I reject the disease model of alcoholism because God does not characterize having a disease as a sin.

If being drunk continually is a sin, then it's not a disease.

Certainly there can be diseases associated with it, like liver failure. That's a disease.

Liver failure is not a sin. Drunkenness is. Call it alcoholism; that doesn't change what it is.
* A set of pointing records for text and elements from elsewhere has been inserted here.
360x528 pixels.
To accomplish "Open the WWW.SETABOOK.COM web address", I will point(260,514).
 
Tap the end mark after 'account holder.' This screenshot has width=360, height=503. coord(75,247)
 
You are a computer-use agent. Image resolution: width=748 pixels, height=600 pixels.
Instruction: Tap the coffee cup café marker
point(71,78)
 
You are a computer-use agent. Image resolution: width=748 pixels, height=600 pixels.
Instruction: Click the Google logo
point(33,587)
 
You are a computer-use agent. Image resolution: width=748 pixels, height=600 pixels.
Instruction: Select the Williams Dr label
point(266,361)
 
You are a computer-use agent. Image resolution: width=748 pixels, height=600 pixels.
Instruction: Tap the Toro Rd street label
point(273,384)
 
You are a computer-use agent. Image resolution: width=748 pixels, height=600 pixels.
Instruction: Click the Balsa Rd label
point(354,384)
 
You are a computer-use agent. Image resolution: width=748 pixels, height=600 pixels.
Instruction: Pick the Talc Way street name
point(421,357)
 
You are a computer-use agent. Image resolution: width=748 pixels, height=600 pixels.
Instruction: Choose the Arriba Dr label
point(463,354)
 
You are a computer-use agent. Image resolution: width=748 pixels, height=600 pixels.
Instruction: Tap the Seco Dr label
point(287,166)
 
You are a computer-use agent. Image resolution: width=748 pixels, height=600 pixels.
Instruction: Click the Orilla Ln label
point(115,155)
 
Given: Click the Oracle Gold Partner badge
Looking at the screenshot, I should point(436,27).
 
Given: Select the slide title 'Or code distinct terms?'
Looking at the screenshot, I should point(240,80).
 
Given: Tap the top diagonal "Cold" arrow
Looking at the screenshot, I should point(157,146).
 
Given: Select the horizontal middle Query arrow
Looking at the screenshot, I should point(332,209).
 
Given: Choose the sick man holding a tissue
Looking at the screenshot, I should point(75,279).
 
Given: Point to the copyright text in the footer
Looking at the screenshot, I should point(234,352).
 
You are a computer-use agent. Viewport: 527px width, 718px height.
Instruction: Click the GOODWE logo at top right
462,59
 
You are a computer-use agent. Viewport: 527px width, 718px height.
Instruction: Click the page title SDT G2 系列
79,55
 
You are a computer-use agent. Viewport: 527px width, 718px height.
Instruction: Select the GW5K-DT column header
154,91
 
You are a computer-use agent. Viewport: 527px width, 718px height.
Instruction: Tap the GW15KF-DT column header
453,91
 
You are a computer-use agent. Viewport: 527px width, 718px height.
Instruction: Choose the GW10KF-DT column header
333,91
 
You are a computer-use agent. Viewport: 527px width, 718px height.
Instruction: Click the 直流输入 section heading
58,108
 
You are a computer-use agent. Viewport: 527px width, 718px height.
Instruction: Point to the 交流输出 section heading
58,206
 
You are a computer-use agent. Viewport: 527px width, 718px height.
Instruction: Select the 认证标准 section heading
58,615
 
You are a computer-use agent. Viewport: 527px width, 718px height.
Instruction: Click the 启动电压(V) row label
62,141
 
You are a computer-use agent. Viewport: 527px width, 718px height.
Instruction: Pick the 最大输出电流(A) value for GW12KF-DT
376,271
I sympathize with those who crave alcohol. I am sure it is very difficult. But I have craved a lot of different sins in my lifetime. I have craved killing someone, to a degree, for example. Yet I do not call that a disease.


----------



## Jack K (Nov 15, 2013)

Based on the sins listed in that verse, if we excommunicated everyone who struggled with those things we might have to excommunicate most of the church! Clearly, Paul does not mean a person who struggles against those sins but still fails often. Rather, he means a person who refuses to struggle, denies his need for repentance, and revels in evil things. This is clear from the context of the passage. Paul is speaking about arrogant people who refuse to accept instruction in these matters (see 4:18-19).


----------



## GloriousBoaz (Nov 15, 2013)

I agree with Jack here I remember Paul Washer once saying in quoting a hypothetical person saying " Well maybe during the worship you were thinking 'Does God even hear my worship even now I am struggling with lustful thoughts, does God receive anything from me?'" Washer says "From you God receives much, because by your own admission: 'blessed are those who mourn for you shall be comforted' I am speaking to those of you out there who listen to the preaching of the word of God and sit there cold as a stone, not caring about Gods ways or struggling against sin."


----------



## Hemustincrease (Nov 16, 2013)

.


----------



## Hemustincrease (Nov 16, 2013)




----------



## Hemustincrease (Nov 16, 2013)




----------



## JoannaV (Nov 16, 2013)

You can be an alcoholic without being drunk. The idea that alcoholism necessitates drunkenness is one that prevents some people from realising they have a problem. "I don't get drunk so I'm fine."


----------



## Eoghan (Nov 18, 2013)

I am stunned that "to a man" the hard line on homosexuals causes all my commentators to wax lyrical, showing the distinction between the temptation and someone living in an openly homosexual relationship for example and someone who is celibate but has the inclination which they resist in Christ. Forgive me for speaking as a Scot but I would have thought alcohol was more of a problem than homosexuality and worthy of just as many pages in our cultural context. It was a real problem in the Western Isles and the Council job application (as a Biology teacher) required me to reveal if I had any alcohol problem!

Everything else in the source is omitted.